The effect of pension fund income on the old-age pension from TR

In Iceland, all employees and self-employed individuals aged 16-70 pay a mandatory contribution to a pension fund; this contribution goes into a mutual insurance system. The contribution is a minimum of 15.5% of total wages and is usually split between the employee and the employer.

Mutual insurance means that fund members jointly contribute to ensuring each other a lifelong pension. The aim is also to protect fund members and their families against loss of income that may occur due to disability or death.

It is also possible to choose for a portion of this contribution to go into private savings; the most common is what is known as specified private savings, but some pension funds also offer flexible or restricted private savings.

Pension payments that people receive from this system, i.e. both mutual insurance and private savings, reduce the amount of old-age pension allowance from TR.

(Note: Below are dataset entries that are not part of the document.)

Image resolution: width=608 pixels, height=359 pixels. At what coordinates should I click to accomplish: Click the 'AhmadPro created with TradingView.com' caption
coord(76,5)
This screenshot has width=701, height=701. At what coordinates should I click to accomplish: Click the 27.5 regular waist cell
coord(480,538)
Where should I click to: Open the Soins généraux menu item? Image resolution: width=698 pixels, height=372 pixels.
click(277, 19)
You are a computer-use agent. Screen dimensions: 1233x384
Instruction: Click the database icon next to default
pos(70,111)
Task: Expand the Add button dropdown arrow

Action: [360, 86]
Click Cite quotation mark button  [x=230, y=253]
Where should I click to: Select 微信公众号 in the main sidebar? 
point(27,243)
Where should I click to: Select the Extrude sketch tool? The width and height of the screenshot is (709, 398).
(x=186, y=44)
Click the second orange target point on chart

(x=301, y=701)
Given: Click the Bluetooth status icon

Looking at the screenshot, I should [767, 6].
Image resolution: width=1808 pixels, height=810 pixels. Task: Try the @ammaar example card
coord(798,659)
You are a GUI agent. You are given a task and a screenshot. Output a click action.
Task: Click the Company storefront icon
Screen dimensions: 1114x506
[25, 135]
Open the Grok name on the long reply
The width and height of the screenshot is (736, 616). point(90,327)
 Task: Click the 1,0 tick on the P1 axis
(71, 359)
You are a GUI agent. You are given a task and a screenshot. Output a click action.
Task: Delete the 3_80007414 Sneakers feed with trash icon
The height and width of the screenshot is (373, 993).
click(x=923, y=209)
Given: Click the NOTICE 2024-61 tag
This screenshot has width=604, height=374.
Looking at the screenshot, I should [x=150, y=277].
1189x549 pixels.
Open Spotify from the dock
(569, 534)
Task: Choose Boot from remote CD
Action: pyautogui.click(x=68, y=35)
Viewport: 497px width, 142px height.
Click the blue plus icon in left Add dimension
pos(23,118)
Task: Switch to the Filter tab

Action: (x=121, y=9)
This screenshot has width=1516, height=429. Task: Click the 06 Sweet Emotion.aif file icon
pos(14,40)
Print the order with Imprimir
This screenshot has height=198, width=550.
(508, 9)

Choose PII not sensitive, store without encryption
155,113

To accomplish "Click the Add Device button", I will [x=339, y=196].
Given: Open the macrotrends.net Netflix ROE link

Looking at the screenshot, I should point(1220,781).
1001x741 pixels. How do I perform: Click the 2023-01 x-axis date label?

Payments that affect old-age pension allowance from TR:

Mutual insurance

Mutual insurance is part of the mandatory contribution and therefore affects the allowance from TR. You must apply for mutual insurance payments before applying for a pension from TR.

Flexible private savings, restricted private savings and specified private savings

Private savings are part of the mandatory contribution and therefore reduce the allowance from TR. However, there is no requirement to apply for flexible and specified private savings when applying for an old-age pension from TR, but there is a requirement to apply for restricted private savings.

Payments that do not affect old-age pension allowance from TR:

Additional pension savings

Additional pension savings, which some funds call private pension savings, also known as 4/2% savings, are voluntary savings in addition to mandatory contributions to a pension fund, where the employee pays 2% or 4% and the employer pays a 2% contribution. Withdrawing these savings has no effect on old-age pension allowance from TR, with one exception: those who receive supplementary payments for people with limited old-age pension rights must specify payments from additional pension savings in their income plan, because the amount of supplementary support is income-related and all income affects its calculation.